Why Carolina? The NHL Hurricanes owner, Peter Karmanos, also owned the Whalers. Even before he sold the team to Nilsen in January of 2014, Karmanos found jobs for the Plymouth staff, including head coach Mike Vellucci (now AGM in Carolina) with the Hurricanes. Will hoped to play for Vellucci, and then enjoyed Gruden (a former Senators defenceman) in Flint, if only Will’s coaches didn’t keep disappearing. Gruden has moved on from Flint to coach the Hamilton Bulldogs.
FIRST SKATE WOBBLY
Michael Bitten met Doris Piche at a Canadian badminton camp when he was 21, and she was 18. He spoke no French, she, little English. They would compete together, fall head over rackets in love and both represented Canada in badminton at the 1992 Olympics in Barcelona. Four years later, Michael coached his wife at the 1996 Games in Atlanta.

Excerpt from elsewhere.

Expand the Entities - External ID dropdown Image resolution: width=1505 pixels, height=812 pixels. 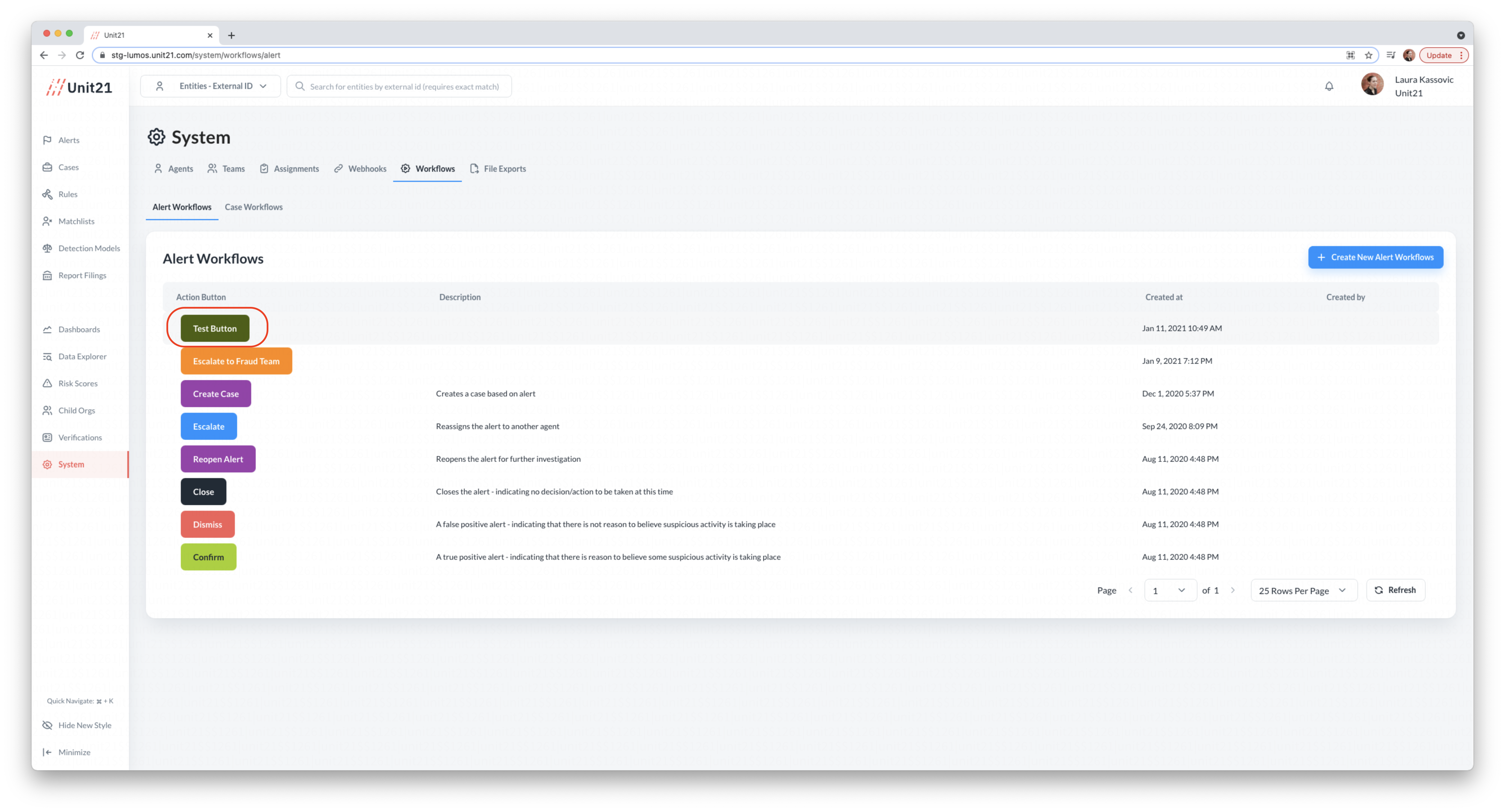click(210, 86)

In a strange twist, Michael was born in Senneterre, Que., about an hour and a half from Doris’s hometown of La Sarre.
When their first son, William, was born, there was no doubt he was going to skate, although Michael, the son of a British couple who emigrated to Canada as teens and joined the Canadian army, grew up on soccer, baseball and badminton, not hockey. As a minor league ballplayer living off army bases in Trenton and Kingston among others, Mike would play against the likes of Wayne Gretzky and Marc Crawford.
Not yet four, Will didn’t love skating initially. But Doris, whose nephew, Sebastien Piche, played in the QMJHL and is now a pro in Austria, came from a hockey family and was determined. Unable to take her son to one of his early skating lessons at Sandy Hill Arena, Mike took Will, noted his disinterest, and declared: “Doris, hockey is not for our son.”
Doris was having none of it, and took him right back to the skating sessions.
In a nod to their background, both boys have included badminton as part of their training in sport.
“I believe you’ve got to play badminton to be fit in life,” says Doris, smiling.
Michael, a longtime badminton pro, runs the badminton program at the RA Centre. A recent mystery client who signed up for a lesson, Senators icon Daniel Alfredsson.
Both Bitten boys are committed to French schooling. On Wednesday, William will graduate with his friends at Franco Cite, where Doris teaches. Thursday’s prom celebration will morph into Friday’s six-hour drive to Buffalo for the draft. So determined was Will to graduate with his 2016 class, he took online courses in French while in Flint.
“When you’re an athlete, you can’t forget about family and friends,” Doris says. “It was important.”
Will hopes he might be drafted in the first round on Friday, but will settle for Round 2. From there, an NHL team hopefully rescues him from another Firebirds season.
SAM HAS WILL
Will’s younger, bigger brother, Sam, 16, has his own hockey story. Not to be too cute, but Sam has a strong will. The former Ottawa Jr. 67’s minor hockey star led his teams in scoring for five straight years but a stress fracture issue in his back caused him to miss about a month of his minor midget season in Mississauga.
The tiny fractures, possibly related to a growth spurt, have now healed, although Sam has to visit a specialist at month’s end for the final OK before contact is allowed. He is back skating.
“I’m just happy I’m cleared now,” says Sam, a productive forward like his brother. In bantam, Sam had 44 points in 30 games. “I want to do whatever I can these next few months to be ready for (the 67’s) main camp.”
The Bitten boys dream of one day playing together on the same team. Before then, their hockey journey is bound to have a few twists and turns.